The disciples of Jesus were “all together in one place” on the day of Pentecost, before the Spirit showed up like the blowing of a violent wind and like tongues of fire.

We remember that event as the birth of the church, the regrouping of Jerusalem pilgrims from “every nation under heaven.”

What will this moment mean for our church now? If it feels like the pandemic has shut us down, surely the Spirit is working to regroup us and birth something new.

On that first Pentecost, the vivid imagery reminds us of other special revelations of God, like when Moses went up to meet God as the Lord descended like fire.

In the Acts account, Luke makes it clear that the Spirit was like a wind and seemed to be tongues of fire because you can never pin the Spirit down.

In biblical languages, spirit, wind, and breath are all the same word. Jesus said it’s like a wind that you don’t know where it comes from or where it’s going.

Notice the outside breeze and imagine it’s the wind of God.

Pentecost was a harvest festival. Farmers here are thinking about wheat harvest. For the Israelites, Pentecost came seven weeks into the harvest season.

It was like their Threshing Days — a harvest festival drawing people from all kinds of locales. At our Threshing Days, people come from out of state. Many of them have connections to Goessel even if they don’t live here.

That seems a decent comparison with the scene in Acts 2. We’d have to imagine that the native language in every region or state was different rather than everyone speaking English.

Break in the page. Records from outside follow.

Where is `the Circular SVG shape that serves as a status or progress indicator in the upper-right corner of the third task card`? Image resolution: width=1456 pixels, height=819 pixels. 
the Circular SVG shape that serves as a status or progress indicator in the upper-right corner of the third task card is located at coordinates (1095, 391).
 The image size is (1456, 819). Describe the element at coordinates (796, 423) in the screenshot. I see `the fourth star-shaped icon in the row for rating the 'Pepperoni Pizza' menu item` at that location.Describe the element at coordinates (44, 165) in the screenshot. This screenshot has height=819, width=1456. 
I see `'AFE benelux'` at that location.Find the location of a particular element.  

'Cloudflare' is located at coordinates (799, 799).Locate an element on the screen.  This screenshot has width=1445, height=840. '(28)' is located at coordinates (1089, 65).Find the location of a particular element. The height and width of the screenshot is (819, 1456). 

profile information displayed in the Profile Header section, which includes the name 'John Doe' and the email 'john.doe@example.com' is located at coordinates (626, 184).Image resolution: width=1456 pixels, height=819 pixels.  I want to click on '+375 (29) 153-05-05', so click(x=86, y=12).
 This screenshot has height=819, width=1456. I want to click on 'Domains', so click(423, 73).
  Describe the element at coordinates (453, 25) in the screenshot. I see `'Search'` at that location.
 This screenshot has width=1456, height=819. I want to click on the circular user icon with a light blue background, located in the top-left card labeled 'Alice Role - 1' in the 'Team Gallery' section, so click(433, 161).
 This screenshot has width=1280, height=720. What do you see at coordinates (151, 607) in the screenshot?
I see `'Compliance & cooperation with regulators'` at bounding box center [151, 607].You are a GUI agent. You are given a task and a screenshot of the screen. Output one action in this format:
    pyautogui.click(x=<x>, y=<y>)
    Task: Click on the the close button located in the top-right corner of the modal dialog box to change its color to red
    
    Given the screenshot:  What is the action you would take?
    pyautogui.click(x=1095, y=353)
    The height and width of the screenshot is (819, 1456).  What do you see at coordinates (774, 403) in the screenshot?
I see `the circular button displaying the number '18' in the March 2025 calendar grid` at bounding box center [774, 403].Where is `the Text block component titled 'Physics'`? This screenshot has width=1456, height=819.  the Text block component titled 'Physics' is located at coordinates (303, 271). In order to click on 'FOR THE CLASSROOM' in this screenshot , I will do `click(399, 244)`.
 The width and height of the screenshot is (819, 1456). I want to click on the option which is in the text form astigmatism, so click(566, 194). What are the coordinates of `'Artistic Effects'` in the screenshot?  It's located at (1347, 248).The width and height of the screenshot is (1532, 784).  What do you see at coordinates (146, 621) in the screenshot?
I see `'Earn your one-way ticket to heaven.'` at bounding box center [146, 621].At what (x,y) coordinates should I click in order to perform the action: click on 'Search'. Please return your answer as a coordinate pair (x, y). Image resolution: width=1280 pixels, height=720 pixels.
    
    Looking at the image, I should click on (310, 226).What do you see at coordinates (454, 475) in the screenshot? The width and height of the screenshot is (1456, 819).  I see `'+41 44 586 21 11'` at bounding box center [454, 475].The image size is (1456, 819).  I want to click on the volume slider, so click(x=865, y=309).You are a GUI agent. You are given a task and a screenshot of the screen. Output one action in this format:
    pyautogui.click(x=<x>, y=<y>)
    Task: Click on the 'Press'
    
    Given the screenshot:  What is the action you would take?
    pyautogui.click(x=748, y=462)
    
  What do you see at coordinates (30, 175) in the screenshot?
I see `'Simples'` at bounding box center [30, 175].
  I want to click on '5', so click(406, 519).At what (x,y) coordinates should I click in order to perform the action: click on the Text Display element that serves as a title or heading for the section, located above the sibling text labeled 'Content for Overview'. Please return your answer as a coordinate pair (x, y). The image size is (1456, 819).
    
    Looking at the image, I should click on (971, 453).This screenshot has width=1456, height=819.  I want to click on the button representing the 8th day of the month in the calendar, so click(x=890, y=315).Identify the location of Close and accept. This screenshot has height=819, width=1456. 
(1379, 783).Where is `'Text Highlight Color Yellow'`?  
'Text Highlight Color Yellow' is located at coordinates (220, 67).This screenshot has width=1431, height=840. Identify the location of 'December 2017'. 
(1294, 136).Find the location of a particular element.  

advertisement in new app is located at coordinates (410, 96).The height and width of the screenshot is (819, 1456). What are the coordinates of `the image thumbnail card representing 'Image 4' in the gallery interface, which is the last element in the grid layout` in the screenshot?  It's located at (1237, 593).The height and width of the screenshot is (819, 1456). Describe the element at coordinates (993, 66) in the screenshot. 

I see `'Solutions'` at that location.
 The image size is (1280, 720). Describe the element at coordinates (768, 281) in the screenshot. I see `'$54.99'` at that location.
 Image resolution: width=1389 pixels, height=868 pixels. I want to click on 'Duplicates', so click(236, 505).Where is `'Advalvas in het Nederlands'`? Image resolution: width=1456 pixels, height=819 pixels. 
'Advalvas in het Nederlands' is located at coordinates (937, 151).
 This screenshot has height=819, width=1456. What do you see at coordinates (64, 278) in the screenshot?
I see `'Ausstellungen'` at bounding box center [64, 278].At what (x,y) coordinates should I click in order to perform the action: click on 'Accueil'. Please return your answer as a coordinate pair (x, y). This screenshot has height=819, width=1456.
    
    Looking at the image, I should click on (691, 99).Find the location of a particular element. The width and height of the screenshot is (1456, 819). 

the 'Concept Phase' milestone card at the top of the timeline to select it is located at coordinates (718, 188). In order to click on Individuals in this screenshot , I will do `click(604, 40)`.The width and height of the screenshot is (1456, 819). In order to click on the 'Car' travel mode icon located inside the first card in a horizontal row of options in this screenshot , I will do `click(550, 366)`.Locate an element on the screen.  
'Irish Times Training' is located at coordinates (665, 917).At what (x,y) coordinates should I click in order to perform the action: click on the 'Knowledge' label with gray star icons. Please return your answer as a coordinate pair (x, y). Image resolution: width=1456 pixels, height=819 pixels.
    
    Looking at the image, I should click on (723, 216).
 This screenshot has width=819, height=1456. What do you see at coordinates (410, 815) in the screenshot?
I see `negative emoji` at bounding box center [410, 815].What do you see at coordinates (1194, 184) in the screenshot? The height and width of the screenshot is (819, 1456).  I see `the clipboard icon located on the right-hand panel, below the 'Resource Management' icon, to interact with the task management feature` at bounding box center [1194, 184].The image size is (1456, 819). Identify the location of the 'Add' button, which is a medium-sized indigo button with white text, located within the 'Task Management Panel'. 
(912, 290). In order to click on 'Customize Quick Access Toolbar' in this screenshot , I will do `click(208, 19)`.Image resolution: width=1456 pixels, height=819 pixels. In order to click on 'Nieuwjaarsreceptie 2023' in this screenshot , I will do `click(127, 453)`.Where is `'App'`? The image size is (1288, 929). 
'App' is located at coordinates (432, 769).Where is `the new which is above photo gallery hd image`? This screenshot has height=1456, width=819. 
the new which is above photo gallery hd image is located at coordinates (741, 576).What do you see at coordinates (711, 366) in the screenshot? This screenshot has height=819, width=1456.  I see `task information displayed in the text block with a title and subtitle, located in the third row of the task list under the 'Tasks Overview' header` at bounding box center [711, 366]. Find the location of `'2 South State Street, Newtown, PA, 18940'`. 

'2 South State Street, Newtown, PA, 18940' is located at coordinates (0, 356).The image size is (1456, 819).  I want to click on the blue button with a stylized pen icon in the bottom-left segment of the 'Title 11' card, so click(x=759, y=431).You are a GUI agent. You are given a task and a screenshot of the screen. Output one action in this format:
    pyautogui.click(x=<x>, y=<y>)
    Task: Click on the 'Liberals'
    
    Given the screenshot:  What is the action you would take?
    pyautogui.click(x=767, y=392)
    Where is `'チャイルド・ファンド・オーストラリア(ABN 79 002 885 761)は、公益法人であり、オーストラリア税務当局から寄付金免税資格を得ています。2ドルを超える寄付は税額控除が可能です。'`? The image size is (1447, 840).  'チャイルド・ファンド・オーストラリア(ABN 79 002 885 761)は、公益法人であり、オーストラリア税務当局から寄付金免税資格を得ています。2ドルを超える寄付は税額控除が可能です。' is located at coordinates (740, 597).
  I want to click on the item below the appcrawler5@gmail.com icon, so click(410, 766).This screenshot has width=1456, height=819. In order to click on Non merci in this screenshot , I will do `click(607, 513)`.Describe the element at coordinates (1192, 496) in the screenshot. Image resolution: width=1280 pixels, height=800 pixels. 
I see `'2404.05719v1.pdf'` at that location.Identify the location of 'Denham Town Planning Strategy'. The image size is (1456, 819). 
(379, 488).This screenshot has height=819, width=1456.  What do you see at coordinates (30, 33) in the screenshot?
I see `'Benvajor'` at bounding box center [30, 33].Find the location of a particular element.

By reading Leviticus about Pentecost, I learned something new!

You see, “Pentecost” simply means “fiftieth,” referring to counting off 50 days or 7 weeks. Counting off from what?

Right after Passover they had their first fruit grain offering as they began the first harvest.

So when the apostle Paul writes that “Christ has indeed been raised from the dead, the first fruits of those who have fallen asleep” (1 Corinthians 15:20), I never realized that Easter Sunday was when some Jews would have been celebrating with their first fruits offering. That’s part of the meaning of Christ’s resurrection.

That makes Pentecost a second harvest. In Romans 8:23, Paul says, “we ourselves, who have the first fruits of the Spirit, groan inwardly while we wait for adoption, the redemption of our bodies.”

You see, we’re all longing for something. And it’s more than resurrection in the ultimate sense; it’s something we can live into now as a church.

We have come together in one physical place, even if more than six feet apart and in separate vehicles. It still will be some time before we resume worship services as we once knew them.